Comment by drowsspa
4 months ago
NodeJS, Ruby, etc also have this problem, as does Go with CGO. So the problem is the binary dependencies with C/C++ code and make, configure, autotools, etc... The whole C/C++ compilation story is such a mess that almost 5 decades ago inventing containers was pretty much the only sane way of tackling it.
Java at least uses binary dependencies very rarely, and they usually have the decency of bundling the compiled dependencies... But it seems Java and Go just saw the writing on the wall and mostly just reimplement everything. I did have problems with the Snappy compression in the Kafka libraries, though, for instance .

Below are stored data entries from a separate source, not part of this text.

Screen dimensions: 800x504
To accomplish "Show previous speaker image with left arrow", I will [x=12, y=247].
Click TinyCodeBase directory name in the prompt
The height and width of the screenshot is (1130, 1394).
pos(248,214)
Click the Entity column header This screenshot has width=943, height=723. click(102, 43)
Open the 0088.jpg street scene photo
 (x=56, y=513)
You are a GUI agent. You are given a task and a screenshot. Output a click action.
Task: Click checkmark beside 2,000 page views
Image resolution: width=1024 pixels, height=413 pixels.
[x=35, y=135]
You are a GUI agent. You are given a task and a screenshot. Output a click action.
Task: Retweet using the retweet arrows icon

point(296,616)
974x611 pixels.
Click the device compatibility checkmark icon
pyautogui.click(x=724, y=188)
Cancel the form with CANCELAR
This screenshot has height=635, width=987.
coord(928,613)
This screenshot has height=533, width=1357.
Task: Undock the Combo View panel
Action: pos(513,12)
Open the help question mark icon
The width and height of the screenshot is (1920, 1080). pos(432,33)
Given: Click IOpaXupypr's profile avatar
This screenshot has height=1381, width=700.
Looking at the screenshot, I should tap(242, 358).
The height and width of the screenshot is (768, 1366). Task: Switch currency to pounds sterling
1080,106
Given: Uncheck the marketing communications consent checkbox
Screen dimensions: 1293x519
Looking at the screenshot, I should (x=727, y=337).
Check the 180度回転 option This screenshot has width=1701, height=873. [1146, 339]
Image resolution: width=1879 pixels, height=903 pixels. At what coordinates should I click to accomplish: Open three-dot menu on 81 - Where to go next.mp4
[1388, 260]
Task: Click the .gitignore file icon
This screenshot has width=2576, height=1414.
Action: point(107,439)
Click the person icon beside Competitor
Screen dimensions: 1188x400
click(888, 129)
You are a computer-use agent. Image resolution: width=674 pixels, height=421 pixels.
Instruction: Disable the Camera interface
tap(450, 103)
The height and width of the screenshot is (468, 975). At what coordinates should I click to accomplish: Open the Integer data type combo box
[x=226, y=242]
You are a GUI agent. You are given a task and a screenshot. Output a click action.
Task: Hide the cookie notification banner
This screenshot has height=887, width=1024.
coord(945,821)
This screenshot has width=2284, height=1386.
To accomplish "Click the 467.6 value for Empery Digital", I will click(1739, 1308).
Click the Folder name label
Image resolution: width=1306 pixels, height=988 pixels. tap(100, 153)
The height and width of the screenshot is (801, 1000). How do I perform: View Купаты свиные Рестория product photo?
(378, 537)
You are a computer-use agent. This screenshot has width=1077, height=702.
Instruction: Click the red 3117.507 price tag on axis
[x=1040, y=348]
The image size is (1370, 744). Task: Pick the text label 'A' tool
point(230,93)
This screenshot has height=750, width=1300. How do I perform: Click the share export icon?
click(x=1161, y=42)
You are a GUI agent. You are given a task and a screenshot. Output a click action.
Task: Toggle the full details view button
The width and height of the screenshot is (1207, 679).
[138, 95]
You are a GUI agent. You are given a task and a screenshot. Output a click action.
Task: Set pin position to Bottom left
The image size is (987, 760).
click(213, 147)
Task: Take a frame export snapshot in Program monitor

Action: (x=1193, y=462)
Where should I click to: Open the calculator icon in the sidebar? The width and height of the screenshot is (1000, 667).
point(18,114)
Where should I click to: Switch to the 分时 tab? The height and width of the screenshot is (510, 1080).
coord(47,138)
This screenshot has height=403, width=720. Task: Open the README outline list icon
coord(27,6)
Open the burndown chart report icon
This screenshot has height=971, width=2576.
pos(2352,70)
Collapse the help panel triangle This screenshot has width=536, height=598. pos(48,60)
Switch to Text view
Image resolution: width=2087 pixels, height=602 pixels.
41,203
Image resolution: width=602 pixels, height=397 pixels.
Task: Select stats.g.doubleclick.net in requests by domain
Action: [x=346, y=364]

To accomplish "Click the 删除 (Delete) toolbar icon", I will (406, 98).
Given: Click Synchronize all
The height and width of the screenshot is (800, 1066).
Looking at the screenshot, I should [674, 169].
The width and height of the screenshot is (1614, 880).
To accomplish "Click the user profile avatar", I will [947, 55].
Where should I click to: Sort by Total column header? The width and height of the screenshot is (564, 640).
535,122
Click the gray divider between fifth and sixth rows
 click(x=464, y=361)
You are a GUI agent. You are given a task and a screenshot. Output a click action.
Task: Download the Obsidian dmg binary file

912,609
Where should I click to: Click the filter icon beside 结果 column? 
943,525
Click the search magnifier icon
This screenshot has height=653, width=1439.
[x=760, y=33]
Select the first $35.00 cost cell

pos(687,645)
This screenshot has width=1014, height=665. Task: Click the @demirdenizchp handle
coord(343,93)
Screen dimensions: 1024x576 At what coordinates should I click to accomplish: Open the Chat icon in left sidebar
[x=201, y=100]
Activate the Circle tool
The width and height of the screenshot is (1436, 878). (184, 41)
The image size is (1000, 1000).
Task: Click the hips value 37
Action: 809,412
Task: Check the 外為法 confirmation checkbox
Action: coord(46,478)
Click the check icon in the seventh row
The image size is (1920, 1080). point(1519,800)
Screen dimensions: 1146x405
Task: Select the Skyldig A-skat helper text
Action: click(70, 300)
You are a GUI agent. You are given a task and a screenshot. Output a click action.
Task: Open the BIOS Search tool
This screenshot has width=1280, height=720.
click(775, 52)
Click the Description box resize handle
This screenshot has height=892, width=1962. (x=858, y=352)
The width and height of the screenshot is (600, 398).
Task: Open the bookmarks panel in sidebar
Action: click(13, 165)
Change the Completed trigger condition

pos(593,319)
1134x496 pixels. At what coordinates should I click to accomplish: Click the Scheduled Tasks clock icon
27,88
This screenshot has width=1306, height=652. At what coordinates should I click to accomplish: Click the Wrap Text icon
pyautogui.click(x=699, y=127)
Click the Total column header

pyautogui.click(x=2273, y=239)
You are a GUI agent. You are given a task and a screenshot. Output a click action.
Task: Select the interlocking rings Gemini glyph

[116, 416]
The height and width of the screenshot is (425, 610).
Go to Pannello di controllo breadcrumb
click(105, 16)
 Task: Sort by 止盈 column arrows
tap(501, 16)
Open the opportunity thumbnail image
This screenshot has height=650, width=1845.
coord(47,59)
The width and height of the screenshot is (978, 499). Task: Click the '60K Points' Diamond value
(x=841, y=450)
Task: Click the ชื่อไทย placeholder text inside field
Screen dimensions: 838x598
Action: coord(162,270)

The issue is with cross platform package management without proper hooks for the platform themselves. That may be ok if the library is pure, but as soon as you have bindings to another ecosystem (C/C++ in most cases), then it should be user/configurable instead of the provider doing the configuration with post installs scripts and other hacky stuff.
If you look at most projects in the C world, they only provide the list of dependencies and some build config Makefile/Meson/Cmake/... But the latter is more of a sample and if your platform is not common or differs from the developer, you have the option to modify it (which is what most distros and port systems do).
But good luck doing that with the sprawling tree of modern packages managers. Where there's multiple copies of the same libraries inside the same project just because.